───── TRECHO DO DOCUMENTO ─────

A Polícia Civil de Santa Catarina negou a existência de um suposto vídeo que mostraria a agressão contra o cão comunitário Orelha, vítima de maus-tratos na Praia Brava, em Florianópolis. A informação foi confirmada nesta terça-feira (27) durante coletiva de imprensa.
Segundo a delegada Mardjoli Adorian Valcaregg, da Delegacia de Proteção Animal da Capital, não há registro em vídeo do momento da agressão. No entanto, a polícia investiga mais de mil horas de gravações provenientes de 14 câmeras de segurança instaladas na região. Também foi confirmada a existência de uma foto de suspeitos compartilhada em um grupo de WhatsApp da comunidade local.

─────

ATIVIDADES
[A] Responda, com base na notícia sobre o cão Orelha:
(i) Em que praia o cão sofreu maus-tratos?
(ii) Quantas câmeras de segurança forneceram as gravações analisadas pela polícia?
(iii) Onde foi compartilhada a foto de suspeitos?
[B] Prossiga com a notícia sobre o cão Orelha a partir da última frase apresentada.
As linhas apresentadas depois deste ponto formam um material independente da notícia sobre o cão Orelha.

───── REGISTROS DE DADOS ─────

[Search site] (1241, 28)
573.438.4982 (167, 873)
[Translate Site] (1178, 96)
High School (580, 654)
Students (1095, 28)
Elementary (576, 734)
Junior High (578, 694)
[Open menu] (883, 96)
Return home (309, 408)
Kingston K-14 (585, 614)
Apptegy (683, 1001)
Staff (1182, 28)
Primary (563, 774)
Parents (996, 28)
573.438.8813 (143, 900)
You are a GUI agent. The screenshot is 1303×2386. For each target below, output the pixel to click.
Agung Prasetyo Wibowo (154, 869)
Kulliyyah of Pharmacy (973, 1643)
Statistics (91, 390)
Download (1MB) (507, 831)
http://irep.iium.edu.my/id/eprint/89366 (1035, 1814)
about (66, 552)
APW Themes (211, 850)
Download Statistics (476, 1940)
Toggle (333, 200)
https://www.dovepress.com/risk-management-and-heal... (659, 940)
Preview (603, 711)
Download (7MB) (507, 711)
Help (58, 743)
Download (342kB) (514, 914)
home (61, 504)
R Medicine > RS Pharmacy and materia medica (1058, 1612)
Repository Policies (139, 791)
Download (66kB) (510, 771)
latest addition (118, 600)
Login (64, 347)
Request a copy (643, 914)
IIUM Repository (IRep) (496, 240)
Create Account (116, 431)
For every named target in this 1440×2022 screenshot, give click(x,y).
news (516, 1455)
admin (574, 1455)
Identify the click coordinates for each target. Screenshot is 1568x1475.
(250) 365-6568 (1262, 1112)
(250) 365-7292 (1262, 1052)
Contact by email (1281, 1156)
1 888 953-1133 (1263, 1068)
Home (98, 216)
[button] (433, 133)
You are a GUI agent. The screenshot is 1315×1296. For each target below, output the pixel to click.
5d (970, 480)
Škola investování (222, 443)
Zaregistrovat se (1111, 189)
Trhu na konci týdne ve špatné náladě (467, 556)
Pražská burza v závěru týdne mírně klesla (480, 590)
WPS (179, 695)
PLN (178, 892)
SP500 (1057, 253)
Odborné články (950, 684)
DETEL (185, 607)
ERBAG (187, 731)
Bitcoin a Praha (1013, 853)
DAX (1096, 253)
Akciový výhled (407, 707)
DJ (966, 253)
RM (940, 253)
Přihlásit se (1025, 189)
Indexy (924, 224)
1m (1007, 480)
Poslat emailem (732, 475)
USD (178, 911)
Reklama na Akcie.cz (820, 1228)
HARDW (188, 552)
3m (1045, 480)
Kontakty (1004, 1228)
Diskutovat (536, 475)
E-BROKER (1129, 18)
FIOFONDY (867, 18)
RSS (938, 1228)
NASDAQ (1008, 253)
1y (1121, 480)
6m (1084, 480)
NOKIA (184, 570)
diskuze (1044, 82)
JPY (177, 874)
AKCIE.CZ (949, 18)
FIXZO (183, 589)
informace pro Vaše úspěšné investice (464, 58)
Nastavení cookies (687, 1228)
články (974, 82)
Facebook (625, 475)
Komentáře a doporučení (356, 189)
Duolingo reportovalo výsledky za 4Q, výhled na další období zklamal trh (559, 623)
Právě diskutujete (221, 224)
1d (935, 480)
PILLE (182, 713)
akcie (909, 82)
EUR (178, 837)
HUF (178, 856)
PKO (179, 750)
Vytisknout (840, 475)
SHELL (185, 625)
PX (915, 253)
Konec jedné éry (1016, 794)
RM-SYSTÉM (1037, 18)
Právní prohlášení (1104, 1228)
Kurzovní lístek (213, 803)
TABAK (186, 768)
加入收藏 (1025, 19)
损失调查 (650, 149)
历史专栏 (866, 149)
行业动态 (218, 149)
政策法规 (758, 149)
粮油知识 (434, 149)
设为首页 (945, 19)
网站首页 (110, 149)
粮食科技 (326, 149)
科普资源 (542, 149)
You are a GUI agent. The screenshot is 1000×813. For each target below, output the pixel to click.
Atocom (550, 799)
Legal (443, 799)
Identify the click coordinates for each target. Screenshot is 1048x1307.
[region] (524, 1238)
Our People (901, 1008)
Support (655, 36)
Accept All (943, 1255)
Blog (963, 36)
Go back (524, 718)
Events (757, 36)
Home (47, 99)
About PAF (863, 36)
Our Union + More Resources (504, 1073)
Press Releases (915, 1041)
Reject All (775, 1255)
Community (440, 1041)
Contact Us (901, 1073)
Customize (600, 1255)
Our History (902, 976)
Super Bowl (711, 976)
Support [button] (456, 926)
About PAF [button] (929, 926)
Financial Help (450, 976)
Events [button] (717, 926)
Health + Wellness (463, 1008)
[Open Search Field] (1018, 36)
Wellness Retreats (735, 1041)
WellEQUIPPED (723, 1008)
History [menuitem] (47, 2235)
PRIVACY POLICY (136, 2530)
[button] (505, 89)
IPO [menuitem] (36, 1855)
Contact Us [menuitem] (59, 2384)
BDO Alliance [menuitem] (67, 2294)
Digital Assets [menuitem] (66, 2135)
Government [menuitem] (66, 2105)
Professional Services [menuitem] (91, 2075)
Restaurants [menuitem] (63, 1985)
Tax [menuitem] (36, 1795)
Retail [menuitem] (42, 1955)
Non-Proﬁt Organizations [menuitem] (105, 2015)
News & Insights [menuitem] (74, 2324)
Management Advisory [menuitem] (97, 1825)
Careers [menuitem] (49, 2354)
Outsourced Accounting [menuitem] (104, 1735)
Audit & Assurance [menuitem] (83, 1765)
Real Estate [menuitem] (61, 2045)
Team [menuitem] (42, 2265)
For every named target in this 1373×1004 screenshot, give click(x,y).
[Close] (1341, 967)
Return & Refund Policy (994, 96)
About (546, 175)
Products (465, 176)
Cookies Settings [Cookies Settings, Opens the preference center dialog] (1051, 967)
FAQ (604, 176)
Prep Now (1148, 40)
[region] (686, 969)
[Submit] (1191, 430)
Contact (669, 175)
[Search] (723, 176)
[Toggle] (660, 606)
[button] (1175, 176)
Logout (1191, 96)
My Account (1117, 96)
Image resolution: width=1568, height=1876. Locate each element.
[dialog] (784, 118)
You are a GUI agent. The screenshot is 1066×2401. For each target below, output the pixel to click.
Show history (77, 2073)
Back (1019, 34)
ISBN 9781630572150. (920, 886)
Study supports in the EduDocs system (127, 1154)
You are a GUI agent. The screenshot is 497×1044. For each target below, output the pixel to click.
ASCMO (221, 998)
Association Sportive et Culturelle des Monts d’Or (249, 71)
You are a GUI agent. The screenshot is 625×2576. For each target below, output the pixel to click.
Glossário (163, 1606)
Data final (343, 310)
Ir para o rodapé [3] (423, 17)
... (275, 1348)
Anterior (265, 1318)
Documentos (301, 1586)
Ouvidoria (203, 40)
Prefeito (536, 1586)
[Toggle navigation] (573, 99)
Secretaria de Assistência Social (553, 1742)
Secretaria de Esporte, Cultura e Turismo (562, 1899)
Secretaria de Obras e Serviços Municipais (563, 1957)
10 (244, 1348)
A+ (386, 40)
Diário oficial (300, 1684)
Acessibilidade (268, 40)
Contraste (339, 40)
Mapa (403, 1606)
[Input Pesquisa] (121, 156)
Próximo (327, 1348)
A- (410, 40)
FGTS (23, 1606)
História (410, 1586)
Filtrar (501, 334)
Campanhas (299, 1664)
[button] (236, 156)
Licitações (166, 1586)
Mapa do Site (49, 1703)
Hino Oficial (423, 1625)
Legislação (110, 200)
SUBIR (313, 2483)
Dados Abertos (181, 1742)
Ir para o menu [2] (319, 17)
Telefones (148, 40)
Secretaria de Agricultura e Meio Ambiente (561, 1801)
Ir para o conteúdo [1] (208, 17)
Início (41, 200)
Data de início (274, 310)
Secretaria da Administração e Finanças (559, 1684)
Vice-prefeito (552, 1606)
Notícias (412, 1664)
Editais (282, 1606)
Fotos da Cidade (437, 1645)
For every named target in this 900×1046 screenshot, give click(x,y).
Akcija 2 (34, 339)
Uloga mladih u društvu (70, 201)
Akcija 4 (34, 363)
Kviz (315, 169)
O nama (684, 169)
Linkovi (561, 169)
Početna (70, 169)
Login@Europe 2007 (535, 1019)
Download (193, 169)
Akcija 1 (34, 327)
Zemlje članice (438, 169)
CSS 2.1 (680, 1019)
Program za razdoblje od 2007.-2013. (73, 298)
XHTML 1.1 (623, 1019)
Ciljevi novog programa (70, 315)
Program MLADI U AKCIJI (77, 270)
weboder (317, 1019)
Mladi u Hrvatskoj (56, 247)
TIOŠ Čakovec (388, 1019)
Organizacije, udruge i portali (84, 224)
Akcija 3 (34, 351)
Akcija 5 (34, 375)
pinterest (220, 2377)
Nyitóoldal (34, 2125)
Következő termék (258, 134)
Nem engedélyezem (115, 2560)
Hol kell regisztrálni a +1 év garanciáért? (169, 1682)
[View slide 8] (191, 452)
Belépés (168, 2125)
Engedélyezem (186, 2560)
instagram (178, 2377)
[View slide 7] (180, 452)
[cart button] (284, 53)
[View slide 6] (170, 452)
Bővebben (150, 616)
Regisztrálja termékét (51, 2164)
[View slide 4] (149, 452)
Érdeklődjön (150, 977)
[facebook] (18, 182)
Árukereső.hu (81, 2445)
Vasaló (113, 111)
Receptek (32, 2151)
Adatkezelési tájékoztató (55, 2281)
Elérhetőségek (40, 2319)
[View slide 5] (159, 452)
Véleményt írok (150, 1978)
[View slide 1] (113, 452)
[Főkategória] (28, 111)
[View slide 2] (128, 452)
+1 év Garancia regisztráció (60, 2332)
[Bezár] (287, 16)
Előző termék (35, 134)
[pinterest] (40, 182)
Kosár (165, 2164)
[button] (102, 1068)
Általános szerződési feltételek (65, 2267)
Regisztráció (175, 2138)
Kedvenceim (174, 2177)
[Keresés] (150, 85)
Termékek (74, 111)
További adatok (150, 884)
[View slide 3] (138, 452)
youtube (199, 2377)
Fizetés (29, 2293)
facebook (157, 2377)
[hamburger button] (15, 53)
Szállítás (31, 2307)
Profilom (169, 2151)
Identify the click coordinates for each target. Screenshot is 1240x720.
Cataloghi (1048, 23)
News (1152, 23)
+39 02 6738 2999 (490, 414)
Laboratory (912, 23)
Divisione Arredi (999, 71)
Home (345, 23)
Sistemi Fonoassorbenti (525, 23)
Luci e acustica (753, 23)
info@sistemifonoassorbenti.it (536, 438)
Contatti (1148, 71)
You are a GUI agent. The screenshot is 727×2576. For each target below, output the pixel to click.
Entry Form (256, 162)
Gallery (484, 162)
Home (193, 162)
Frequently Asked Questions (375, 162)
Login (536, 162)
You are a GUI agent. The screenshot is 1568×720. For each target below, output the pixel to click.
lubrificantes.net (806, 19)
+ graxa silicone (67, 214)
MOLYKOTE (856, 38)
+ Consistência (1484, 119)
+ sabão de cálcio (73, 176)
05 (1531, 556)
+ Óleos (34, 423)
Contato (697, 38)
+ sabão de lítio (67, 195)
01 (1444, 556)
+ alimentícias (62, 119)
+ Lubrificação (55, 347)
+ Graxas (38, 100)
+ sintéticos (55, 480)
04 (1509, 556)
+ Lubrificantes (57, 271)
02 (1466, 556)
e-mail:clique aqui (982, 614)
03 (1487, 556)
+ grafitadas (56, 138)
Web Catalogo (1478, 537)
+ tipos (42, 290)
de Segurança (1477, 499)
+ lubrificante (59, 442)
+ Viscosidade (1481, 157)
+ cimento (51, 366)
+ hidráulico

─────

RESPOSTAS
[A]
(i) Na Praia Brava, em Florianópolis.
(ii) 14 câmeras.
(iii) Em um grupo de WhatsApp da comunidade local.

[B]
De acordo com a delegada, ao menos 20 pessoas já foram ouvidas no inquérito. Três adultos foram indiciados por coação de testemunhas. O caso envolve um vigia que teria presenciado os maus-tratos. Ele não foi demitido, mas foi afastado por motivos de segurança.
A Polícia Civil reiterou que quatro adolescentes são suspeitos de envolvimento direto no crime, informação já confirmada anteriormente pelo delegado-geral Ulisses Gabriel. As investigações seguem em andamento.
Conhecido também como Preto, o cão Orelha vivia há mais de dez anos na Praia Brava e era cuidado por moradores e pescadores da região.